## The records
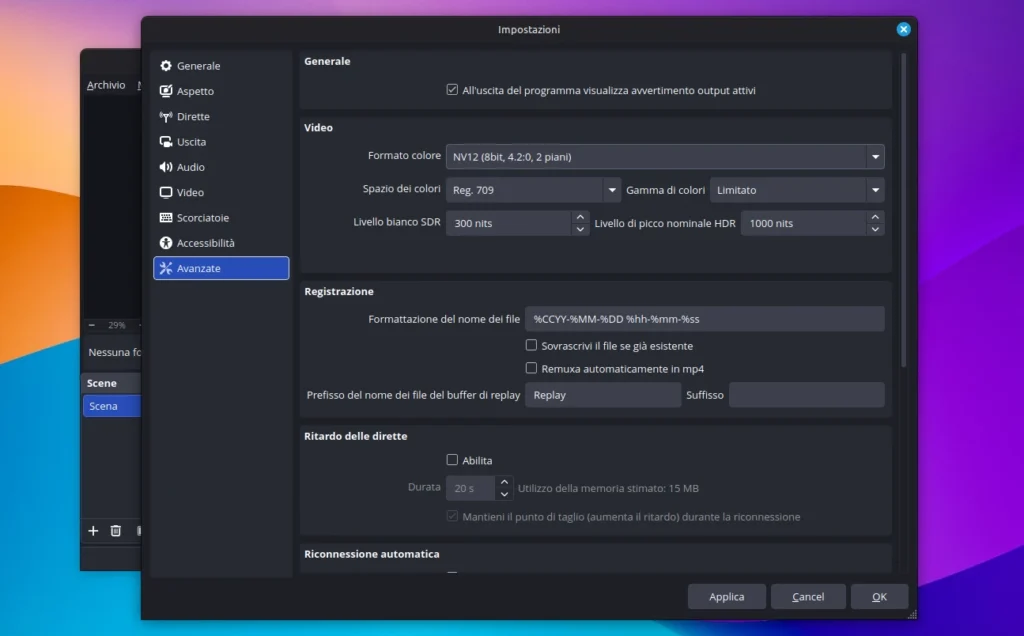This screenshot has height=636, width=1024.
Task: Click the Formattazione del nome dei file field
Action: point(704,319)
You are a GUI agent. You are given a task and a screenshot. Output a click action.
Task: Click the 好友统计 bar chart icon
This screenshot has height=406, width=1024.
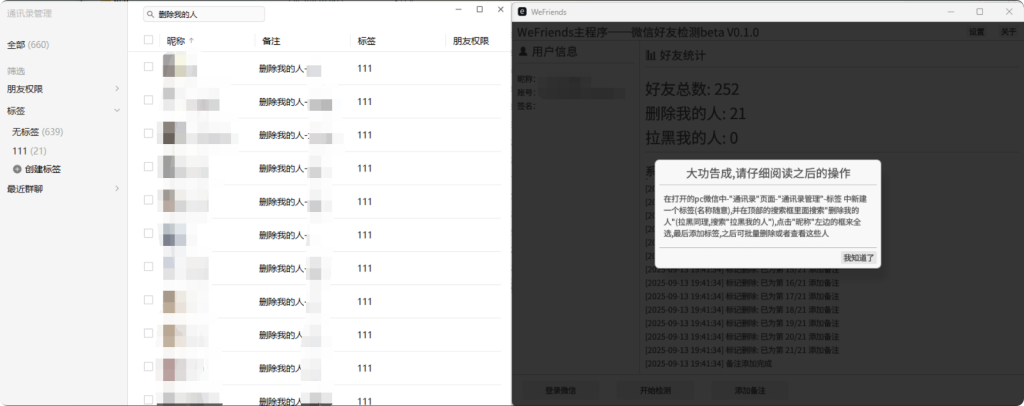[x=651, y=54]
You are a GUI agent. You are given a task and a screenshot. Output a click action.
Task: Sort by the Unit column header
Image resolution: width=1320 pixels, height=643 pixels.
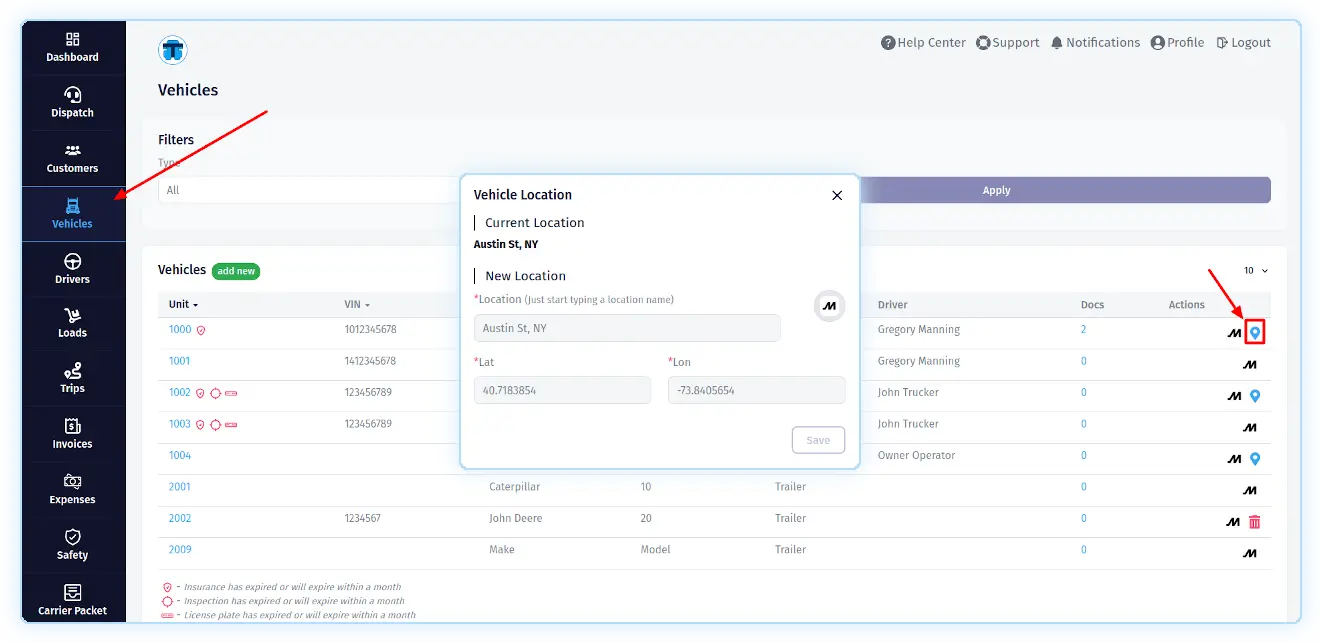(183, 304)
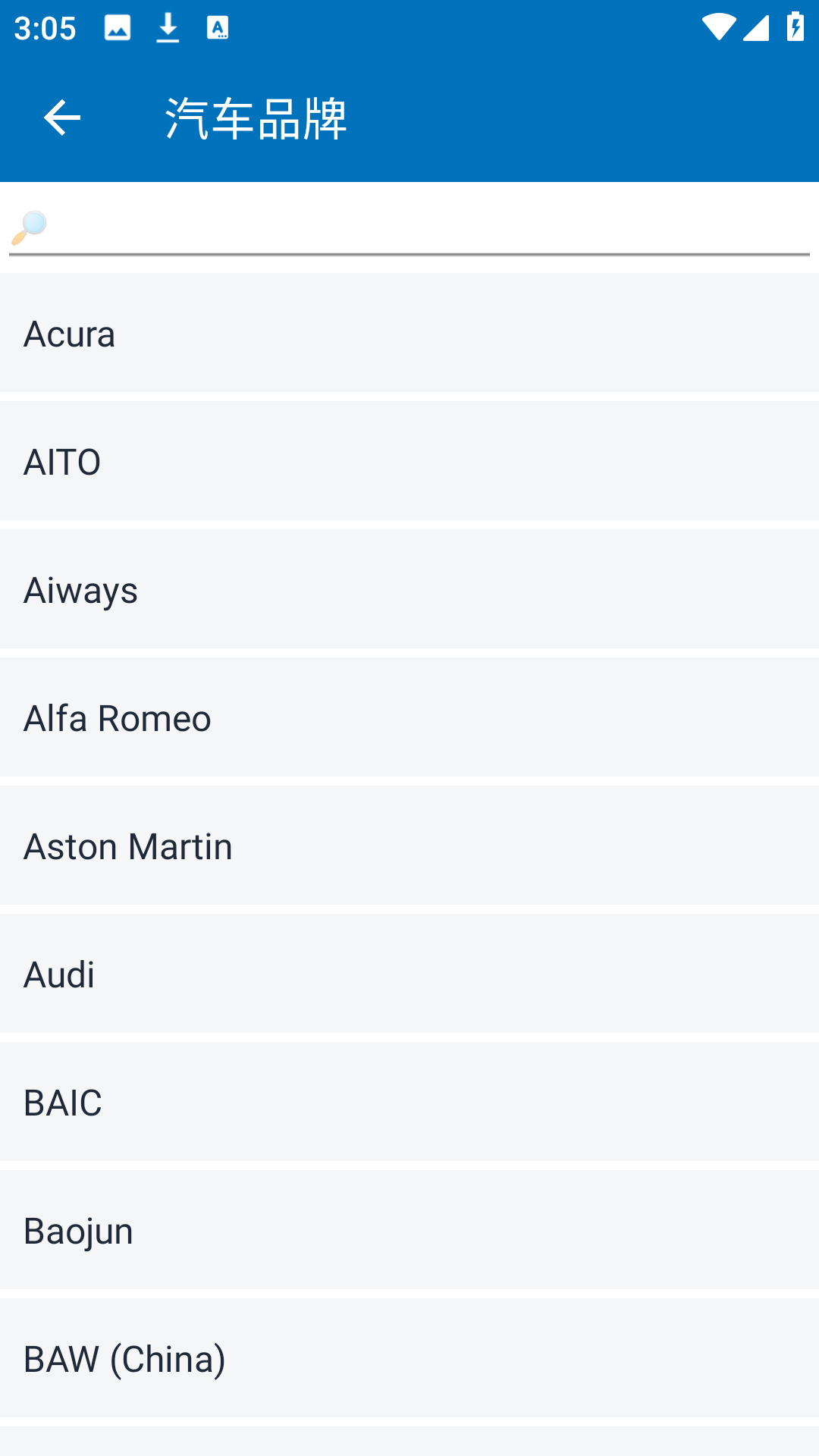Tap the download notification icon

point(168,28)
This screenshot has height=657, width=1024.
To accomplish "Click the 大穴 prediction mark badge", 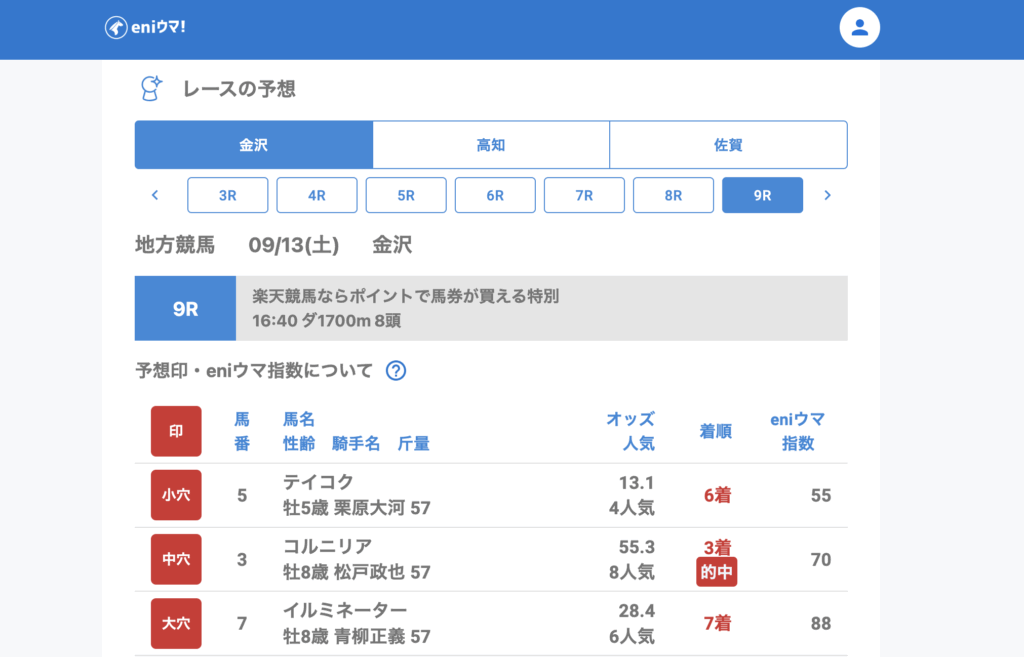I will point(176,623).
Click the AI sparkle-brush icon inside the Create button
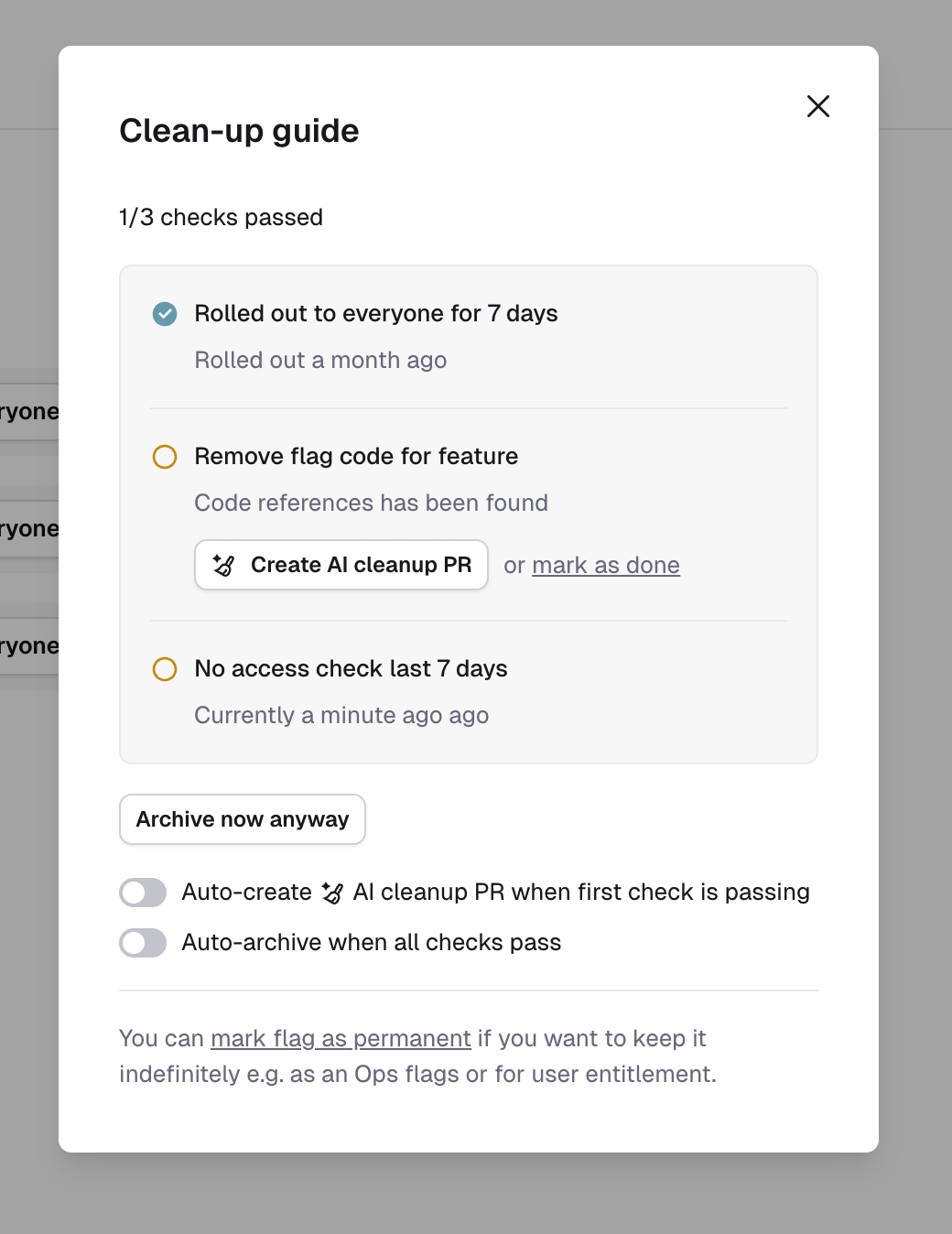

## Exercise prompt
Of the records above, print only the lines from the one containing "Task: Click the 好友统计 bar chart icon" through the one containing "Task: Sort by the Unit column header", inclusive and unaltered, leaving out pictures.

## Output
Task: Click the 好友统计 bar chart icon
This screenshot has height=406, width=1024.
[x=651, y=54]
You are a GUI agent. You are given a task and a screenshot. Output a click action.
Task: Sort by the Unit column header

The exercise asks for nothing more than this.